Timeouts e retentativas em integrações: evitando falhas em cascata

Integrações falham de maneiras previsíveis: ficam lentas, recusam conexão, respondem parcialmente ou oscilam por alguns minutos. Sem timeout, uma chamada externa pode prender recursos internos até afetar usuários que nem dependem diretamente dela.

Retentativas ajudam, mas também podem piorar a situação. Repetir chamadas sem critério aumenta carga justamente quando o serviço está instável e pode gerar duplicidade se a operação não for idempotente.

Timeout vem primeiro

Defina quanto tempo faz sentido esperar em cada contexto. Uma busca em tela interativa geralmente precisa de limite curto. Um processamento assíncrono pode tolerar mais tempo, desde que não bloqueie o restante do sistema.

Timeouts devem considerar conexão, leitura e operação total. Se apenas um deles é configurado, ainda existe espaço para chamadas penduradas e filas internas crescendo sem visibilidade.

Retente com critério

Use poucas tentativas, espaçadas de forma progressiva, e registre o motivo de cada falha. Se a operação altera estado, envie um identificador idempotente para que o destino reconheça repetição e evite duplicar cobrança, cadastro ou notificação.
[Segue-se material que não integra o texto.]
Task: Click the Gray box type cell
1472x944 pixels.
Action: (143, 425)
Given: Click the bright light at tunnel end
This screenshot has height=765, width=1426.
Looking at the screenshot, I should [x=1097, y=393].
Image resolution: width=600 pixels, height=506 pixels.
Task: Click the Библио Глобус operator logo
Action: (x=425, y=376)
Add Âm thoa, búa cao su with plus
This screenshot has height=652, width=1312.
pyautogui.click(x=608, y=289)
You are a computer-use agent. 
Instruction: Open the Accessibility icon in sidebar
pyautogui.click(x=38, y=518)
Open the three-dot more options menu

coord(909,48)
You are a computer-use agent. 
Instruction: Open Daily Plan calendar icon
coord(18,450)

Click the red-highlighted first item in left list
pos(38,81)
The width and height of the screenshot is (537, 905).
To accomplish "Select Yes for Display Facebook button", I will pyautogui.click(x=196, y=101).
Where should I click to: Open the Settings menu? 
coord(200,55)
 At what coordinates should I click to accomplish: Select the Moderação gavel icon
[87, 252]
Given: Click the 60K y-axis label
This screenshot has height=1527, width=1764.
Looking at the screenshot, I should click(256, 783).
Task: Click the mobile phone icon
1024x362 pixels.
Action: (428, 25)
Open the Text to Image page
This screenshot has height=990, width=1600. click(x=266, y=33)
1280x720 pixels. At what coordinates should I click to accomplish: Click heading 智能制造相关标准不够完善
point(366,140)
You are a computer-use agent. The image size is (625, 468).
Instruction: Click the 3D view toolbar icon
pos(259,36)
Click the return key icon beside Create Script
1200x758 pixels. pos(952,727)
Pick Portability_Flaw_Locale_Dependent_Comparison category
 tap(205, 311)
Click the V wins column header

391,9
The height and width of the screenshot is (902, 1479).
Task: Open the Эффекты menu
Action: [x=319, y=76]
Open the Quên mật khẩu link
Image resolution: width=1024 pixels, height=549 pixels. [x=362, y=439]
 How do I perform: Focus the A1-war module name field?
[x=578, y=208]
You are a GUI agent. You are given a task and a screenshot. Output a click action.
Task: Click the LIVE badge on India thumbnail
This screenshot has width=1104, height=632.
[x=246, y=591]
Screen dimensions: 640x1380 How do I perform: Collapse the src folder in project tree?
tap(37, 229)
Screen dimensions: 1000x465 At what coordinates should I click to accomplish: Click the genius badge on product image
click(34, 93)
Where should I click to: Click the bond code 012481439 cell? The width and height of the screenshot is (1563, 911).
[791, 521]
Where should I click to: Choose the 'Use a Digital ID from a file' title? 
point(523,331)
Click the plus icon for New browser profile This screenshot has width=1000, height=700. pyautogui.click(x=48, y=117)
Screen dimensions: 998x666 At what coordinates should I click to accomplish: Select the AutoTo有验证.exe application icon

Também separe erro temporário de erro definitivo. Credencial inválida, contrato quebrado e dados malformados não melhoram com tentativa adicional. Eles precisam de correção, não de insistência.

Proteção sistêmica

Circuit breakers, filas e alertas completam o desenho quando a integração é crítica. O objetivo é conter dano: falhar rápido, preservar o fluxo principal e dar ao time informação suficiente para agir.